Carlo se despojó del resto del atuendo y se tendió a su lado. Sin tocarla, le estudió las facciones un buen rato.
—¡Dios mío! —murmuró de pronto—. ¡Qué hermosa sos!
Micaela le sonrió, halagada y satisfecha de gustarle tanto. Al menos le gustaba.
—Cuando te conocí aquella noche, en el Carmesí —empezó ella—, me pareció que tu rostro era el más hermoso que había visto. Fue raro, también me dio miedo. Tus ojos me atrajeron especialmente. Son lindos. Me gustan mucho tus ojos, Carlo.
—¿En serio te gustan? ¿En serio te parezco lindo?
—No finjas. Sabes que sos hermoso. ¿No es por eso que las mujeres andan como locas por vos?—remató, irónica.
—Solamente me importa lo que vos pensás, nada más —aseguró él—. Que vos me veas lindo, eso es lo único que cuenta para mí.
—¡Oh, sí, claro! —Permaneció callada unos segundos para retomar sarcásticamente—: Es usted un hombre muy vanidoso, señor Varzi. Se puede saber, ¿por qué quiere que lo vea lindo?
—¿Todavía no lo sabés? —La miró con picardía y comenzó a quitarle el vestido—. Quiero que me veas el hombre más apuesto del mundo para que solamente me desees a mí. Quiero que me desees como yo te deseo a vos. Quiero que, cuando estés lejos de mí, sientas la misma desesperación que yo siento. Y cuando me tengas cerca, no puedas evitar tocarme, como me pasa a mí. Quiero que pienses en mí día y noche, que todo te haga acordar a mí, hasta la cosa más insignificante; yo veo tu cara y tu cuerpo donde voy. Todos mis lugares están llenos de vos. ¿Entendés, Marlene? Quiero ser lo único para vos.
Sorprendida ante semejante confesión, quedó sin habla, y, mientras él continuaba desabotonándole el traje, ella le acarició los músculos de los brazos, le besó los hombros y le enredó los dedos en el jopo.

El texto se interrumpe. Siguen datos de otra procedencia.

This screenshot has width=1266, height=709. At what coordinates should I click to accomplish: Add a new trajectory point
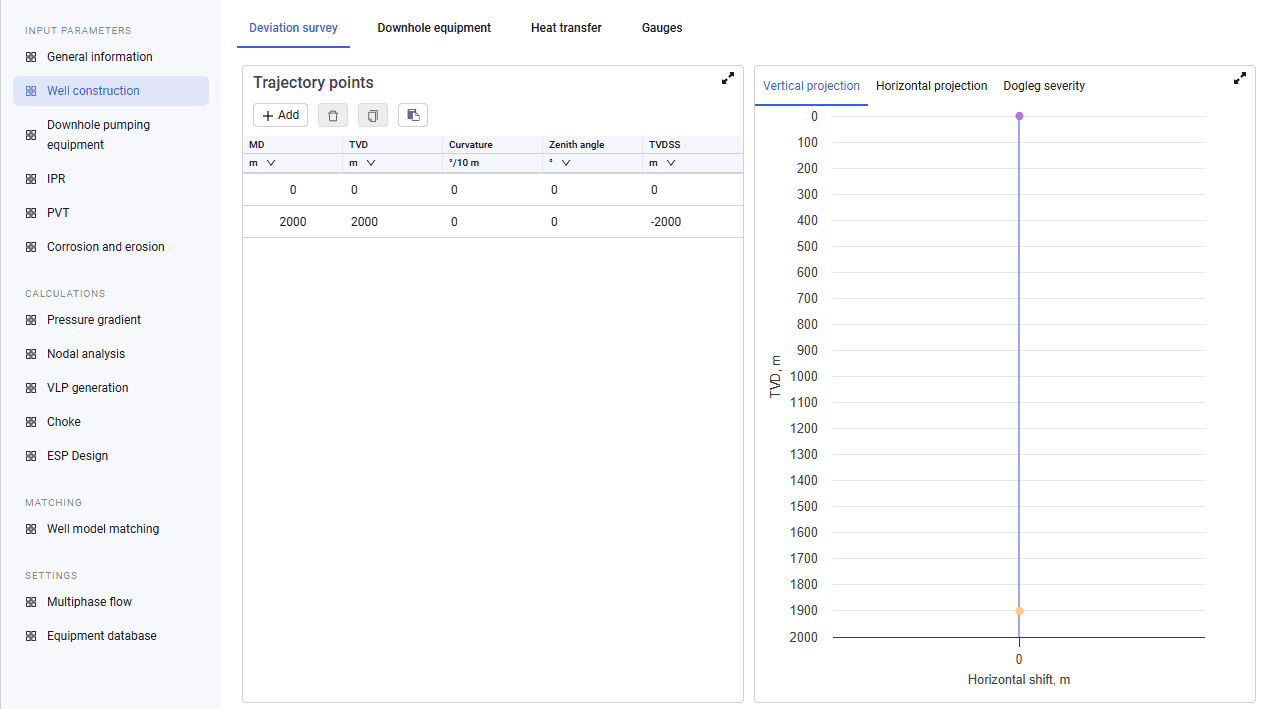tap(281, 115)
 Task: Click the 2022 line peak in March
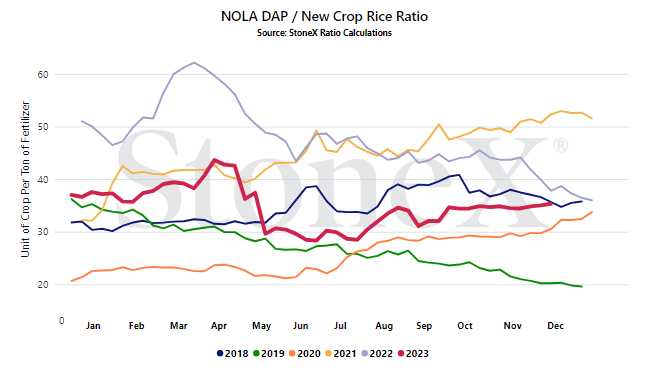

El erotismo descarado e implacable de Carlo la estremeció y, aunque un poco asustada, lo dejó actuar en libertad; se entregó a él y le permitió hacer cuanto quisiera. Tierno y manso mientras le dirigía las indicaciones del amor, suave, incluso romántico, no cesaba de preguntarle "¿Estás bien, chiquita?"; la acariciaba, la besaba. Un momento, al notarla insegura, le susurró que no se preocupara, que no le haría daño, que iría lento. Luego, se miraron intensamente, y la pasión que fluyó de los ojos de Varzi habría resultado suficiente para desvanecerla de placer, sin embargo, él le dio más al aferrarse a su cuerpo y besarla con ardor, al estudiarla ávidamente con las manos, al revelarle partes íntimas y secretas que, supo, siempre reclamaría como propias. Micaela inspiró profundamente y se abrió a él. Más consciente esta vez, percibió sensaciones que la colmaron, que la desbordaron. Se le aceleraron las pulsaciones, energías extrañas la recorrieron, y nació en ella el anhelo de no volver a separarse de ese hombre.
El ruido de un aleteo en la ventana lo despertó. Se estiró entre las sábanas y encontró con la mano el cuerpo tibio de Micaela. Se alegró al verla allí, tan tranquila. Habían gozado juntos, y, en el momento de mayor placer, ella había pronunciado su nombre.